Non-depolarizing agents all act as competitive antagonists at the acetylcholine receptors of the endplate and largely accounts for their action.

The drugs also block ion channels, some non – blocking agents also appear to block presynaptic autoreceptors and thus inhibit the release of acetylcholine during repetitive stimulation of the motor nerve.

Effects of non-depolarizing neuromuscular-blocking agents are mainly a result of motor paralysis, though some of the drugs also produce clinically significant autonomic effects.

Unwanted effects: the main side-effects of tubocurarine is a fall in arterial pressure, chiefly a result of ganglion block and release of histamine from mast cells which also give rise to bronchospasm in sensitive individuals.

Depolarizing blocking agents, which are agonists at acetylcholine receptors.
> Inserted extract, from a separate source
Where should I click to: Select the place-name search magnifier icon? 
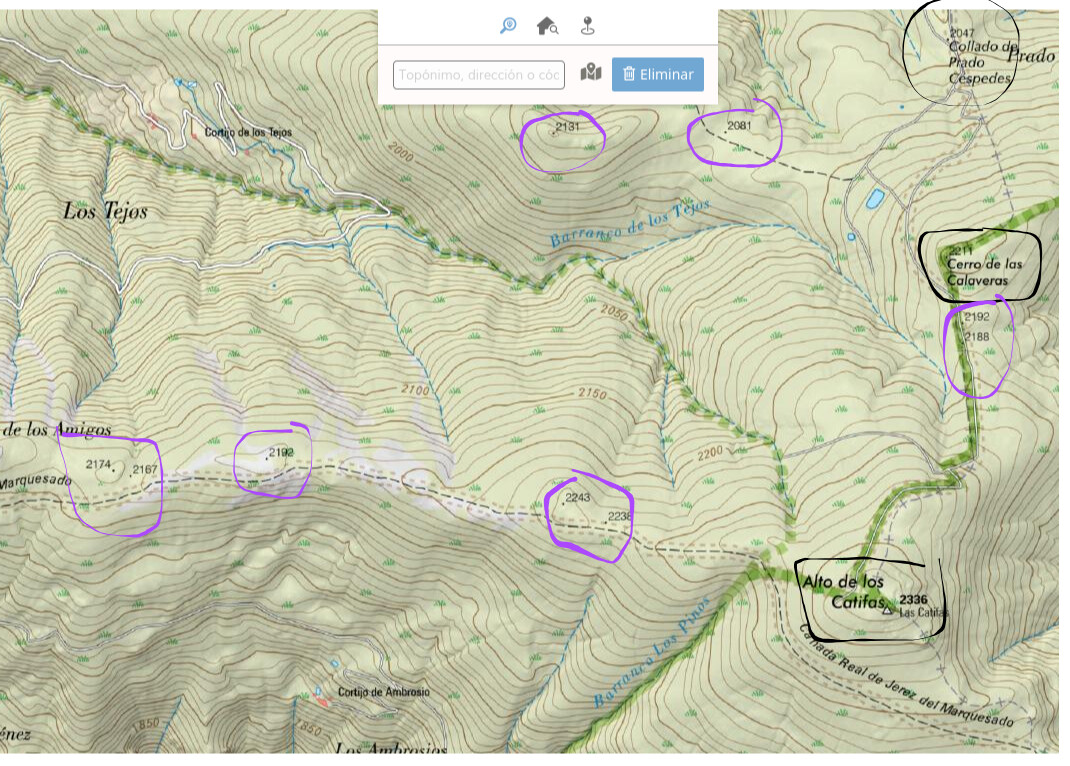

They cause paralysis without appreciable ganglion – blocking activity.

Drugs acting presynaptically.

Drugs that inhibit acetylcholine synthesis

The rate- limiting process in acetylcholine synthesis appear to be the transport of choline into the nerve terminals, and drugs (e.g. hemicholinium and triethylcholine) that inhibit acetylcholine synthesis do so by blocking this step.
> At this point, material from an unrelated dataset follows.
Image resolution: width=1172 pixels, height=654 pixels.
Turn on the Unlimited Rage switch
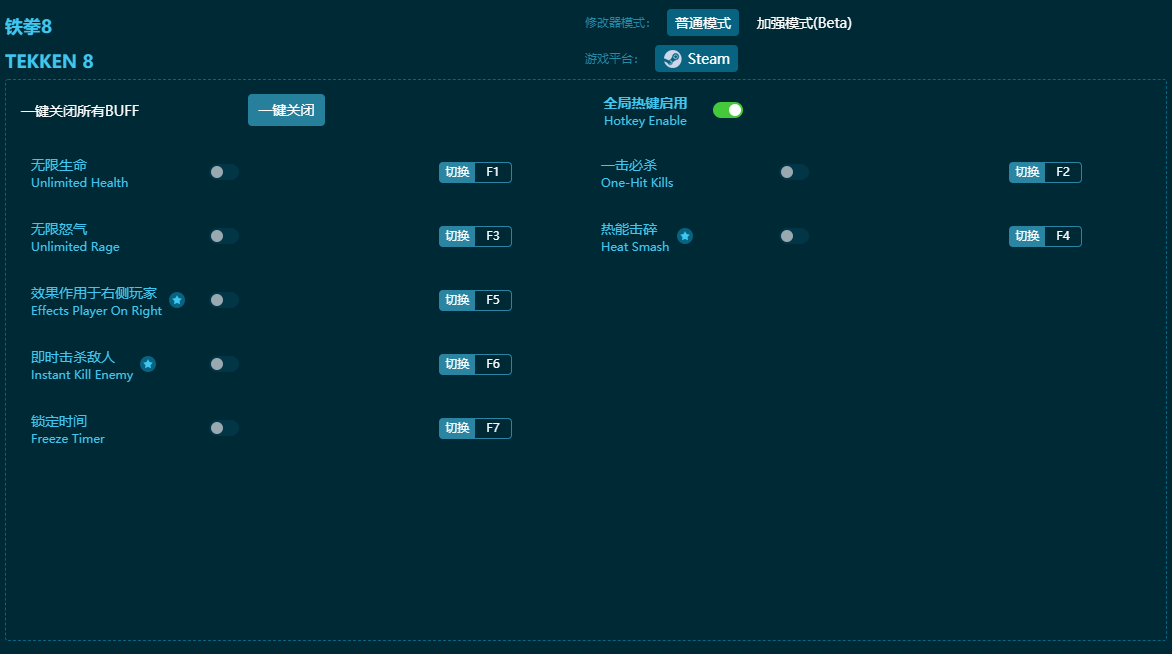click(x=224, y=236)
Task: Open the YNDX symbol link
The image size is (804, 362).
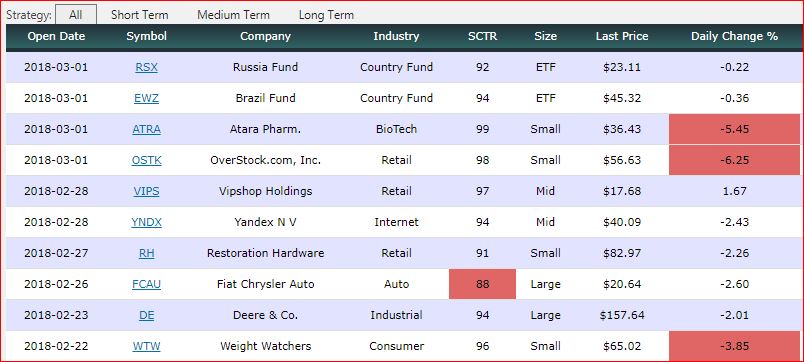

Hemicholine acts as a competitive inhibitor of choline uptake but is not appreciably taken up itself.

Triethylcholine, as well as inhibiting choline uptake, is itself transported and acetylated within the terminals, forming acetyltriethylcholine.

This is stored in place of acetylcholine and released as false transmitter, but it has no depolarising effect on the postsynaptic membrane.
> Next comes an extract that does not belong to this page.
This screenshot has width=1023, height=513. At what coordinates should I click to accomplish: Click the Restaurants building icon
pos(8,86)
Drugs that inhibit acetylcholine release

Acetylcholine release by nerve impulse involves the entry of Ca2+ into the nerve terminal; the increase in intracellular Ca2+ concentrations stimulates exocytosis and increases the rate of quantal release.

Agents that inhibit Ca2+ entry include Mg2+ and various aminoglycoside antibiotics (e.g. streptomycin and neomycin)

Botulinum toxin and β- bungarotoxin,act specifically to inhibit acetylcholine release. Peptidase and phospholipase activity.

Drugs that enhances cholinergic transmission.

Drugs that enhance cholinergic transmission act either by inhibiting cholinesterase or by increasing acetylcholine release.

Distribution and function of cholinesterase.

Two major distinct types of cholinesterase namely acetylcholinesterase (AChE) and butyrylcholinesterase (BChE)

AChE and BChE are closely related in molecular structure but differing in their distribution, substrate specificity and functions.

Both consists of globular catalytic subunits which constitute the soluble form found in plasma (BChE) and cerebrospinal fluid (AChE).

AChE is bound to basement membrane in the synaptic cleft at cholinergic synapses, where it function to hydrolyse the released transmitter.

The soluble form of AChE is also present in cholinergic nerve terminals, where it seems to have a role in regulating the free Ach concentration from which it may be secreted.

BChE has wide spread distribution, being found in the tissue such as liver, skin, brain and GI smooth muscle, as well as in soluble form in the plasma.

It hydrolysis butyrylcholine more rapidly than acetylcholine as well as other esters such as procaine,suxamethonium and propanidid.